Le DECCA

Le DECCA

Le système DECCA est un système de radionavigation hyperbolique qui a été mis en oeuvre au Royaume-Uni après la Seconde Guerre mondiale et utilisé plus tard dans de nombreuses régions du monde. Il fonctionnait en mesurant les différences de phase entre les signaux continus d’une station maître et d’une station esclave. Ces différences étaient ensuite reportées à des lignes hyperboliques imprimées sur des cartes spécifiques.
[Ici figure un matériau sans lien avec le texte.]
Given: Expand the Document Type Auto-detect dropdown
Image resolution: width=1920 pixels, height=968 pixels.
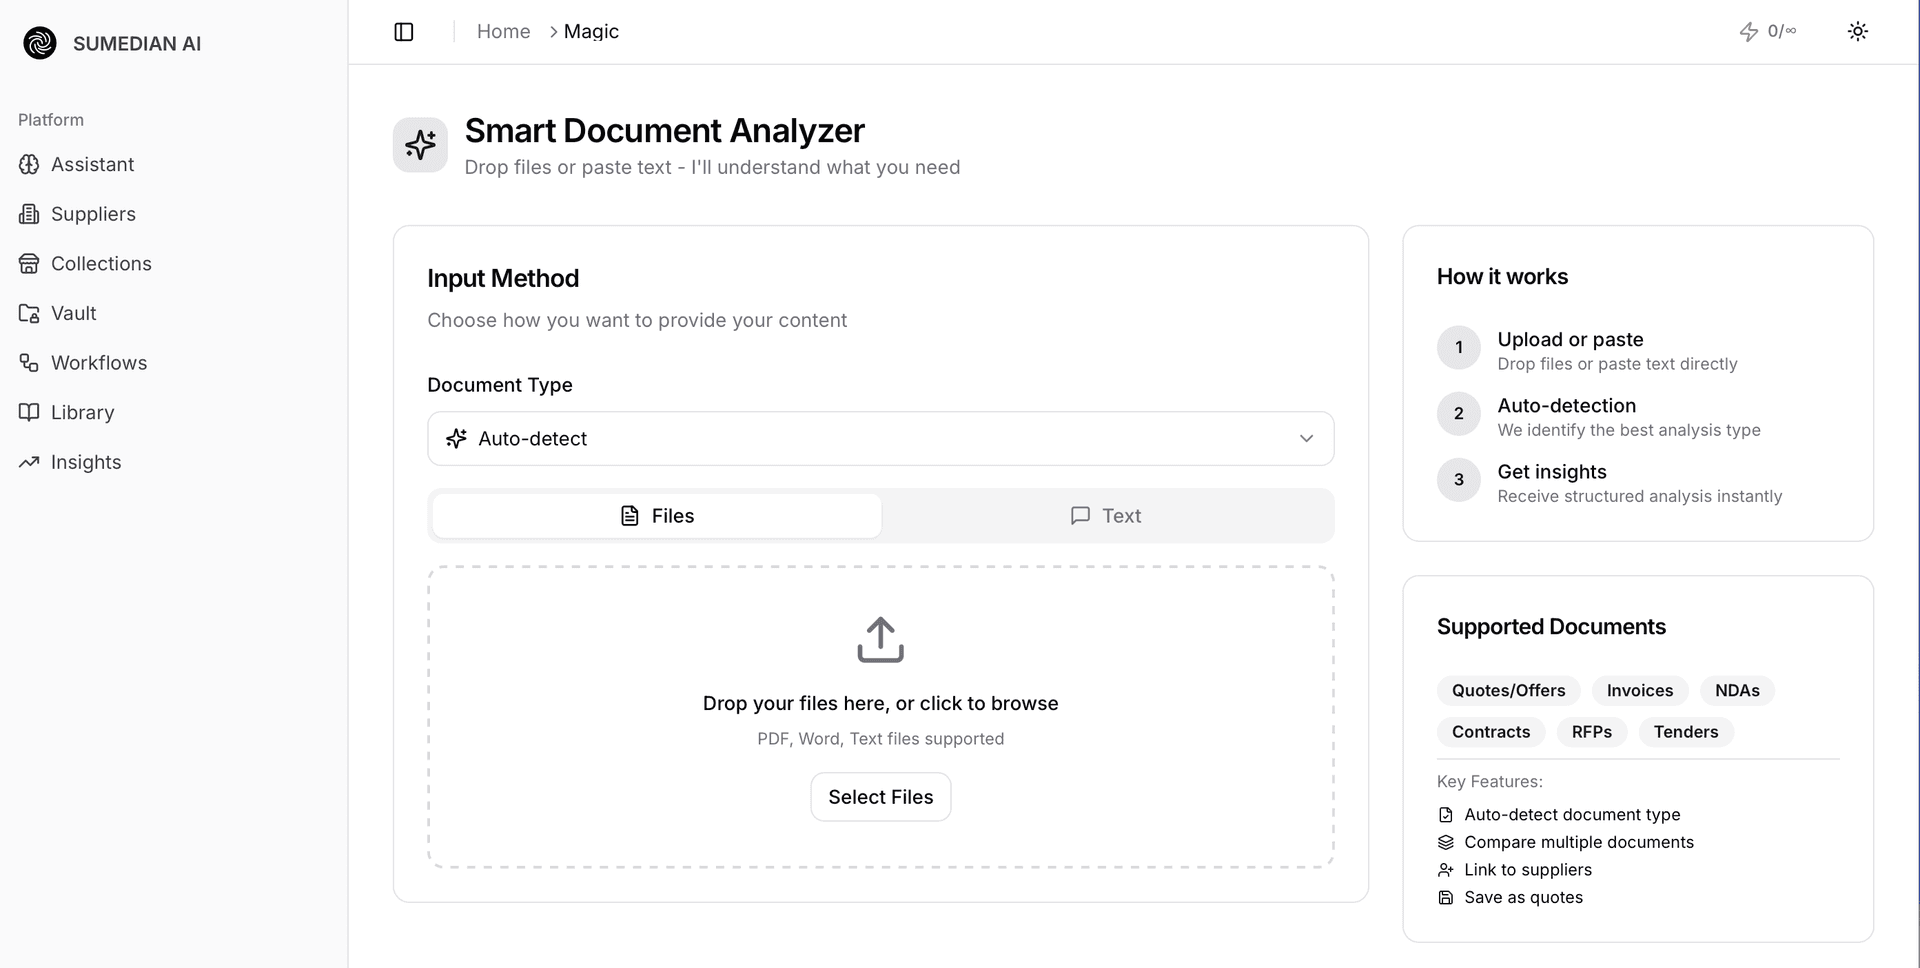Looking at the screenshot, I should [880, 439].
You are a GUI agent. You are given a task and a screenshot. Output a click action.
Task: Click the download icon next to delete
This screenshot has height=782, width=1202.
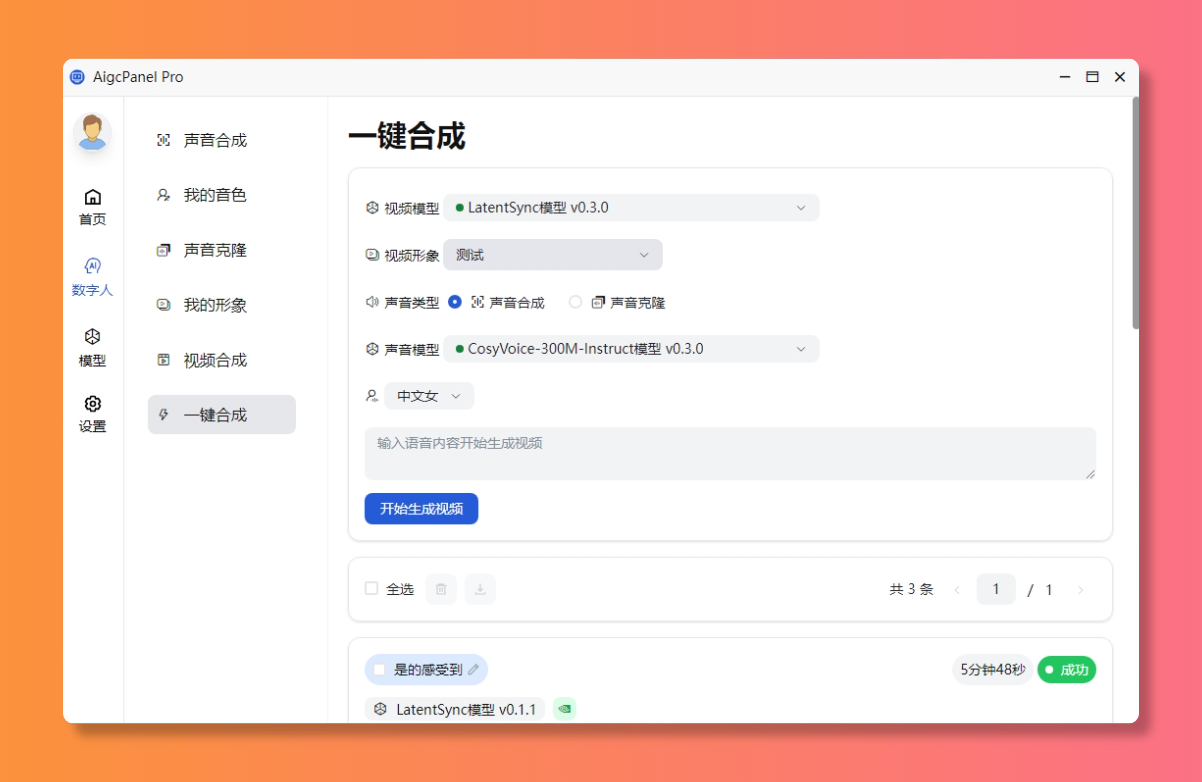(x=480, y=589)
En traçant les lectures de deux paires d’hyperboles à un instant particulier, les utilisateurs pouvaient déterminer leur position instantanément.

Récepteur DECCA utilisé lors du D Day.

Le système utilisait des groupes d’au moins trois stations émettrices côtières appelées chaînes fonctionnant dans la bande de fréquences 70-130 kHz. Chaque chaîne est composée d’une station maître et de deux ou trois stations esclaves, généralement situées entre 80 et 110 km de la station maître.
La précision du DECCA variait de 50 mètres pendant la journée à 200 mètres la nuit. Elle pouvait diminuer jusqu’à 800 mètres à mesure que la distance par rapport à la ligne de base augmentait. La précision était également affectée par les effets saisonniers qui altéraient la précision d’un facteur de 6 à 8. La portée de jour maximum pour le DECCA était de 300 à 400 miles avec une reproductibilité de 200 mètres. La nuit, la portée était garantie à 240 NM par l’Amirauté Britannique.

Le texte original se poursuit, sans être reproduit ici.